Continuing the theme of light color on dark ground. Also the theme of how freaking hard it is to get the perspective right when you're drawing dark on dark. Note to self--sketch in wth white or gray-toned brushstrokes next time.....

Wednesday, June 5, 2013

Tuesday, June 4, 2013

Day 41--Coffee

A fraught subject. I love coffee. I love the taste, the smell, and most of all the caffeine. The lovely, lovely caffeine. So naturally it was a bit of a shock to find out a few years ago that instead of having a bunch of allergies to mold, pollen, cats and so forth, I was basically allergic to two things: wheat and coffee. Considering that these were my baseline diet at the time, I took it relatively calmly. Nowadays, I subsist on beans, rice, Korean rice cakes, arepas, kimchi, laab, and strong Assam tea and that's, really. But I still like the smell of coffee, so I like making it for my wife first thing in the morning since she, at least, can drink it.

Anyhow, I love the little clamp-top container she stores it in and have wanted to paint it for a while.

Monday, June 3, 2013

Day 40--Skull on Brown

OK, I made a mistake and bought a gallon of chocolate-brown exterior latex instead of white. I intended to use it to add some extra primer to the panels I use for my daily paintings, since the texture as they come from the manufacturer is sort of....awful. Upon opening the can and realizing that it was now unreturnable, I briefly considered painting my house brown, but realized that it would be an interesting experiment to paint one or two hundred little paintings on a dark ground. Since I'm drawn to lighter-colored subjects: bones, glass bottles, shells; it's got some interesting potential.

This is a painting of one of my coyote skulls, donr on the brown ground. It was a really interesting change from painting on a white ground--I was much more aware of the relative lightness of things, as opposed to their relative darkness, if that makes any sense.
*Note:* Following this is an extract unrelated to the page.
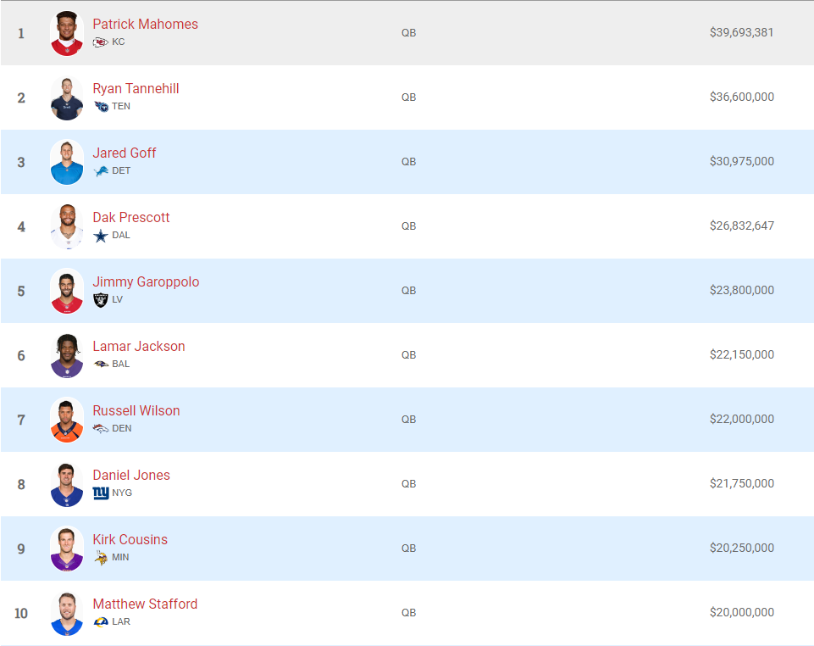Click Kirk Cousins's $20,250,000 salary cell
The width and height of the screenshot is (814, 646).
tap(742, 549)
I'm also paying an awful lot of attention to the edges and the colors; perhaps more than before, since I'm having to establish them actively rather than getting the shadows and letting the lights take care of themselves.

Monday, April 29, 2013

Casein Sketch, Krak des Chevaliers

Got inspired by James Gurney's outdoor casein sketch to haul out the caseins again. I'm trying to get used to the color shift again after working in oils for a while, but it's fun. This is from a photo (not mine) of the Krak des Chevaliers, a medieval Crusader castle in Syria. Thinking enviously of Richard Parkes Bonington and his amazing light. Caseins are a great medium for having fun--they dry absolutely matte, so they reproduce really well, and it forces you to consider your colors much more seriously than the glossy mediums like oil and acrylic because it's too easy to let the gloss "enrich" the color for you. I'm hoping these essays into casein are going to help me stay honest, color-wise.
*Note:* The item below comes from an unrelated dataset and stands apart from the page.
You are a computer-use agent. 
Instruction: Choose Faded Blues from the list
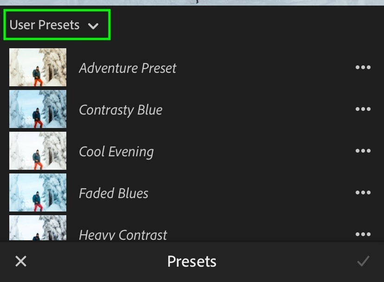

I've taken to making up my own casein medium from powder. It's not hard, and a lot cheaper than the prepared stuff. This batch was made with casein powder soaked in tap water for a while, then mixed with a hot saturated solution of "40 Mule Team" borax. It turns into a honey-like syrup that's fun to smear around. The cool thing is that the borax also keeps the stuff from rotting for quite a while. You can make casein using ammonia or ammonium nitrate as well, but it's really prone to rotting and stinks of ammonia unless you heat it to drive it all off. Basically just making the stink go really bad for a shorter time. I've got a parrot, so I prefer to avoid those sorts of things.

Saturday, October 20, 2012

Day 39, and broccoli

I don't recall having tried to paint broccoli before, which is odd since we always have it around because the parrot loves it. He alternates between liking the florets or the stems, though, and whichever part is his current favorite, the other part becomes anathema to him.
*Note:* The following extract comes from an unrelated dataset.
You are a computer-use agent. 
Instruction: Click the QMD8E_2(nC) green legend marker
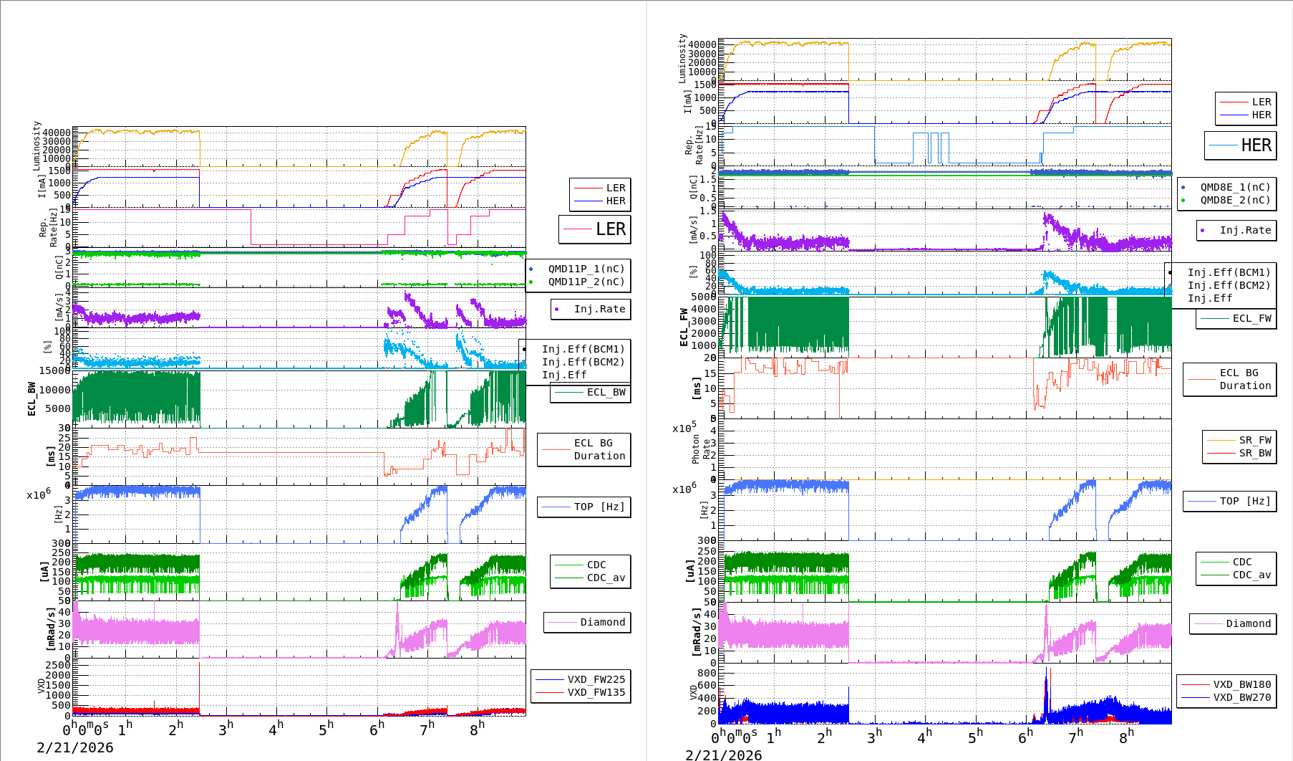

Day 37 and Some More Tomatilloes

Green is such a fun color to paint. Utterly frustrating and infuriating, but fun. And painting on a super-slick surface has its drawbacks, aswell. The paint goes down easy, but comes up just as fast, requiring some tricky brush maneuvering to keep it applying well. Sort of like trying to put down a long roll of fly-paper, or vintage chewing gum.